(Selection)

A few modality effects have been discovered in other long-term memory tasks, including recognition memory, where Martin A. Conway and Susan E. Gathercole found an effect across all serial positions. Some of these effects are a reversal of the usual auditory superiority, and they seem to interact with other factors in ways that are as yet poorly understood. In long-term recall with written responses, either visual presentation or spoken presentation along with instructions to imagine how the word is printed help participants to avoid "false memories." In such studies, when numerous words from a semantic category are presented (e.g., sleeve, button, collar, and so on) there is a tendency to recall a central word that actually was not presented (e.g., shirt) and the availability of an orthographic code in memory appears to prevent that sort of mistake, as Ronald T. Kellogg showed in 2001.

(Listing)
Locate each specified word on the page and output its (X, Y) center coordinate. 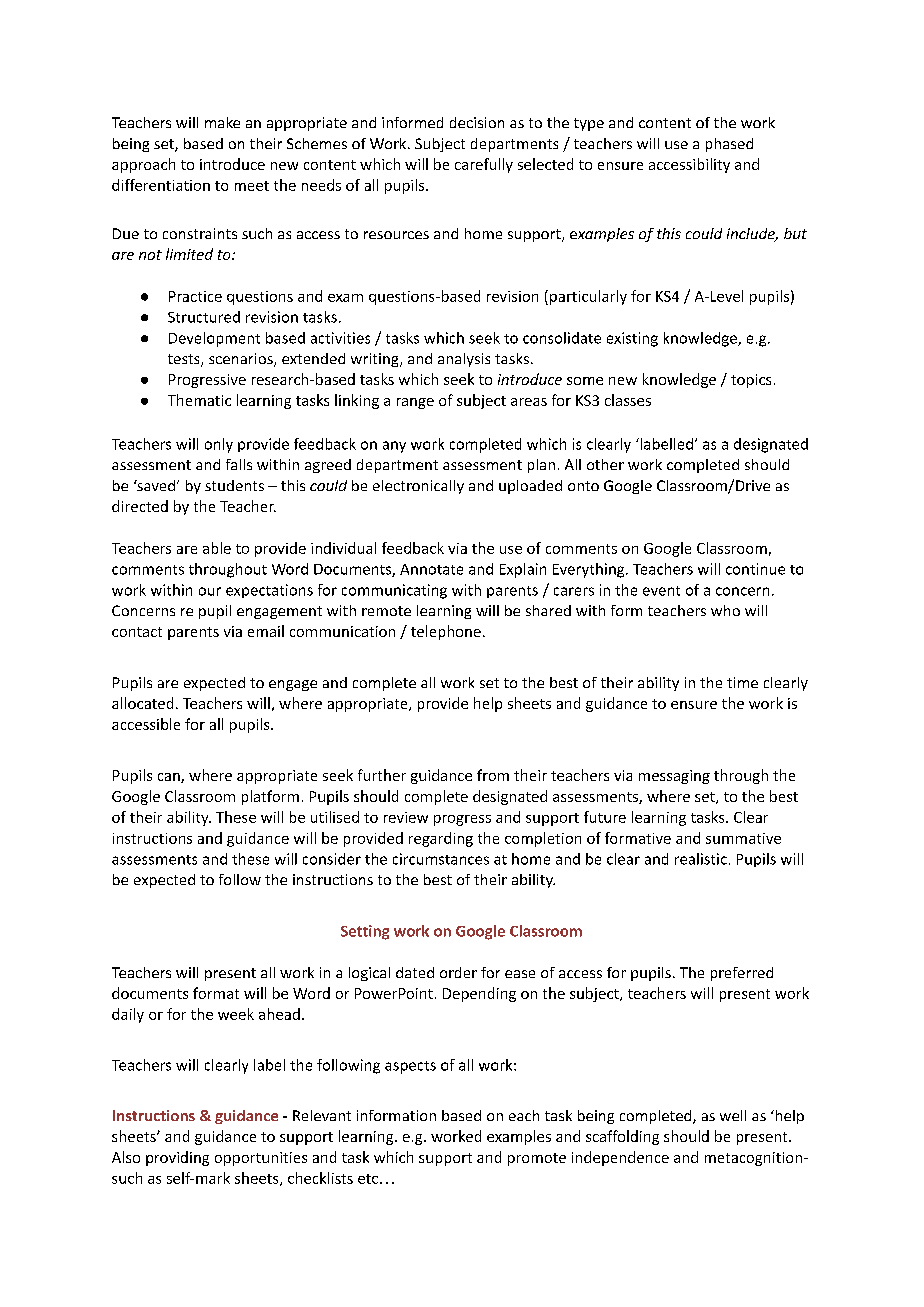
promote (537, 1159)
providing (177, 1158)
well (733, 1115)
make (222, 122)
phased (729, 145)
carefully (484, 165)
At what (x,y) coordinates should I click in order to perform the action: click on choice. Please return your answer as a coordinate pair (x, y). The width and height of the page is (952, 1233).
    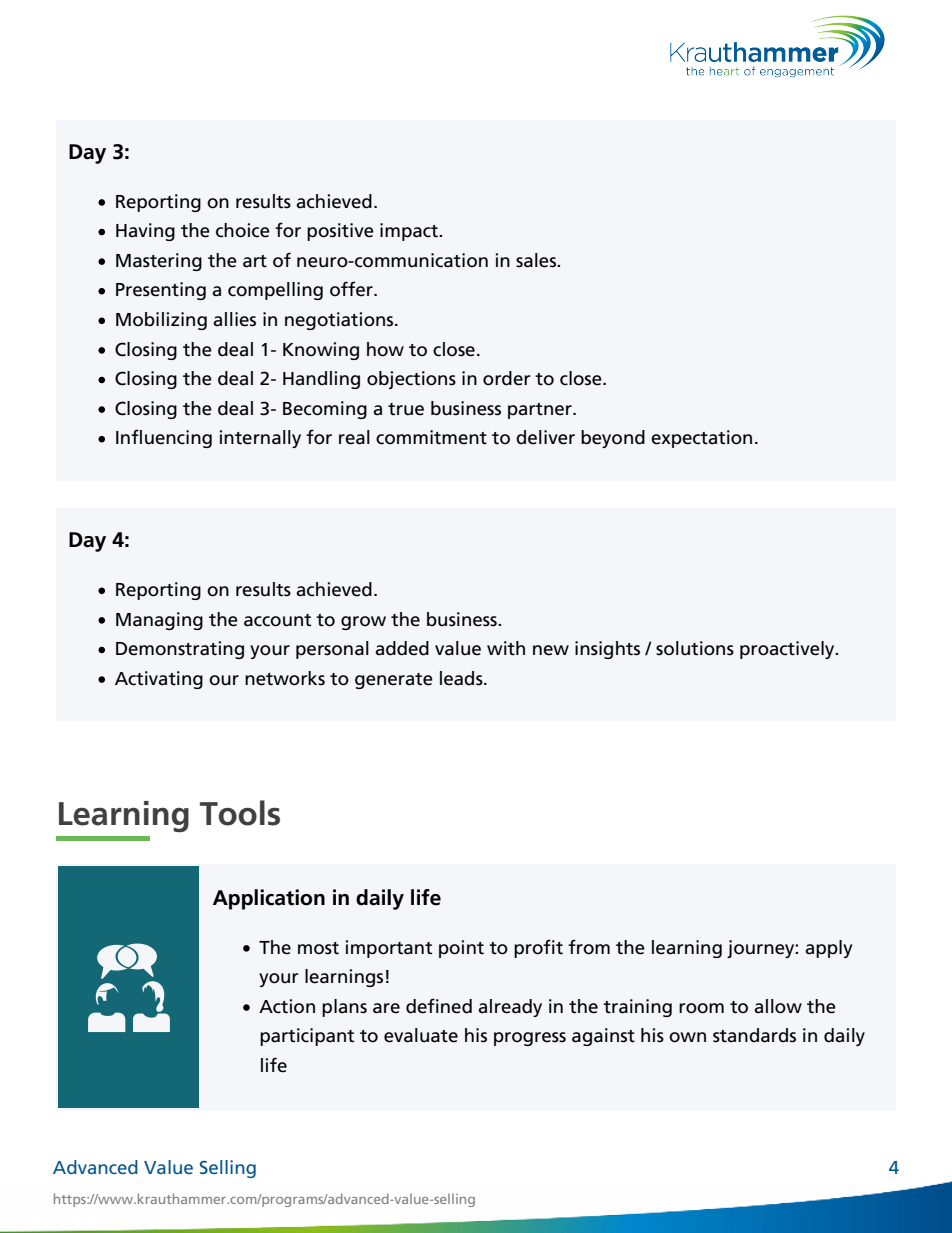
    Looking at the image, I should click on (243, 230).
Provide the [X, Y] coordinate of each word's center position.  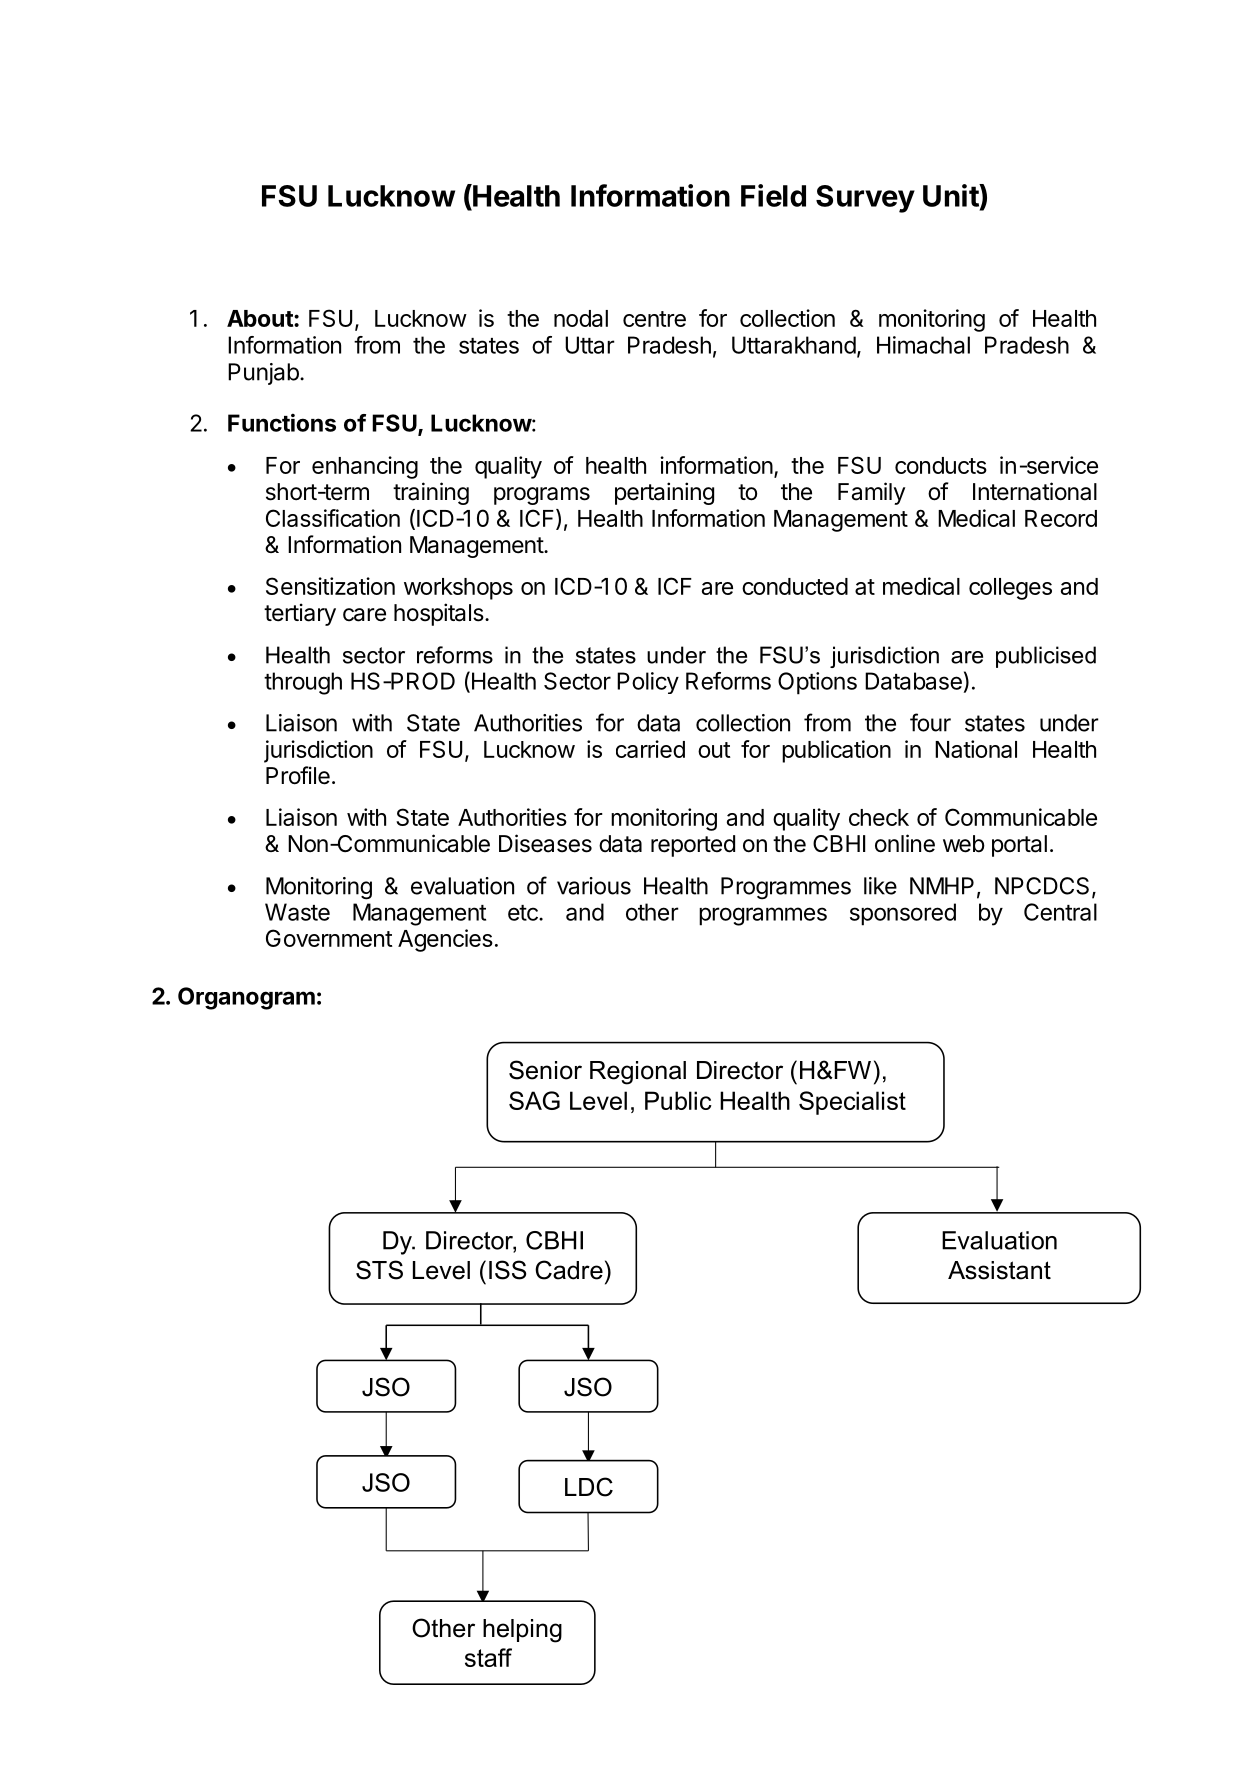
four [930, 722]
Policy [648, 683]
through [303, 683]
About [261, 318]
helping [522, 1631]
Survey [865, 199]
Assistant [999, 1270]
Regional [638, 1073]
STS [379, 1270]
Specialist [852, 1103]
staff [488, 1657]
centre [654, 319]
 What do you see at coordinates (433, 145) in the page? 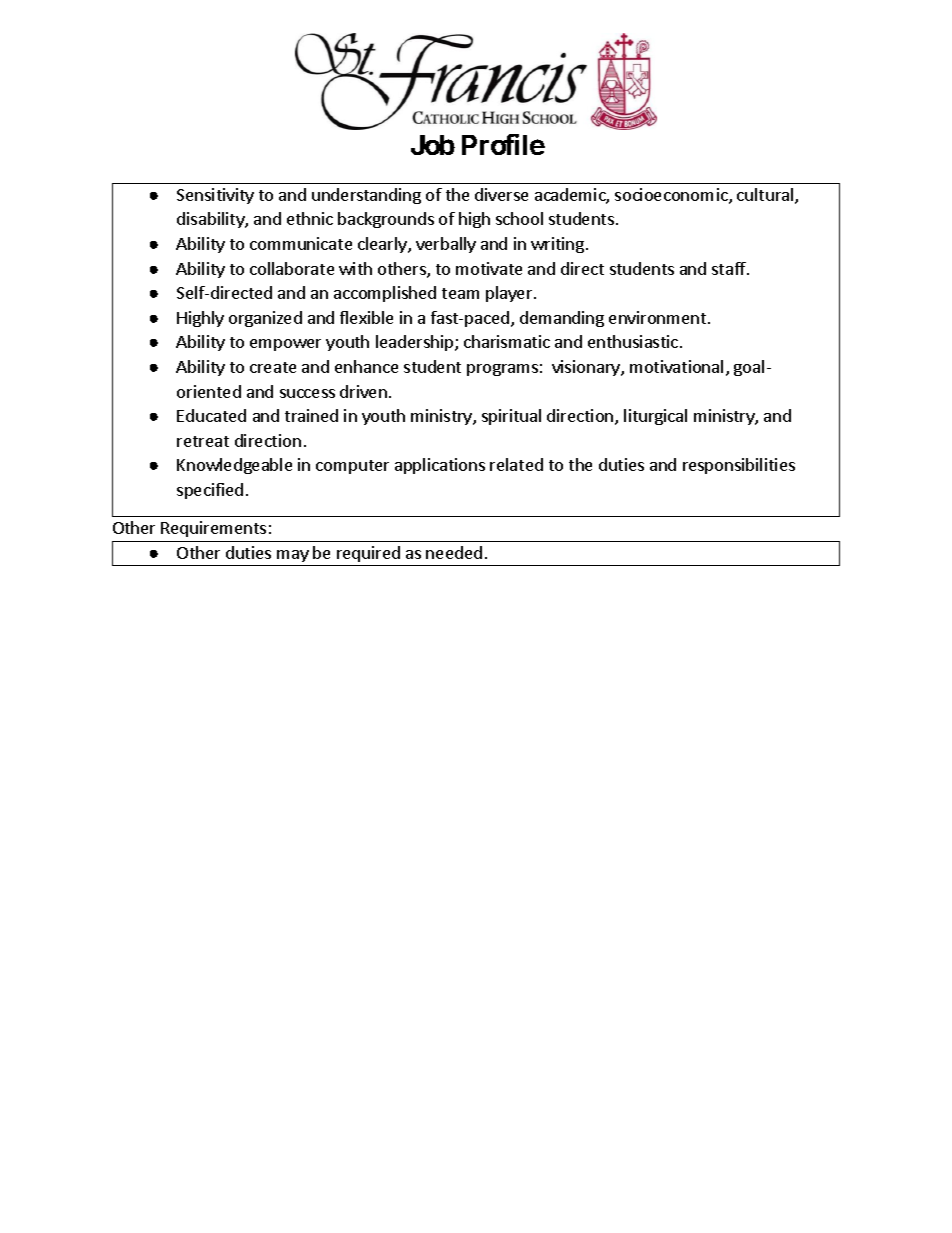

(Exercise 1) In the passage on modality effects in memory, who showed in 2001 that having an orthographic code in memory appears to prevent recalling a central word that was never presented?
(Exercise 2) Extend the passage on modality effects in memory, starting after its final sentence.

(Written reply 1) Ronald T. Kellogg

(Written reply 2)
Modality and Stimulus Timing

The long-term modality effect led Arthur M. Glenberg and Naomi G. Swanson in 1986 to propose a detailed model that assumes that temporal information is more finely represented in the auditory mode and that the modality effect reflects greater temporal distinctiveness. Because it is possible that temporal distinctiveness underlies the recency effect in both short-term and long-term memory, it can potentially provide a quite general account of modality and recency effects. A number of current studies have investigated temporal and ordinal factors. Though research indicates that serial-order information is better retained in the auditory mode, the evidence makes it less clear if the same is true for temporal information as such, as Ian Neath and Robert Crowder showed in 1990.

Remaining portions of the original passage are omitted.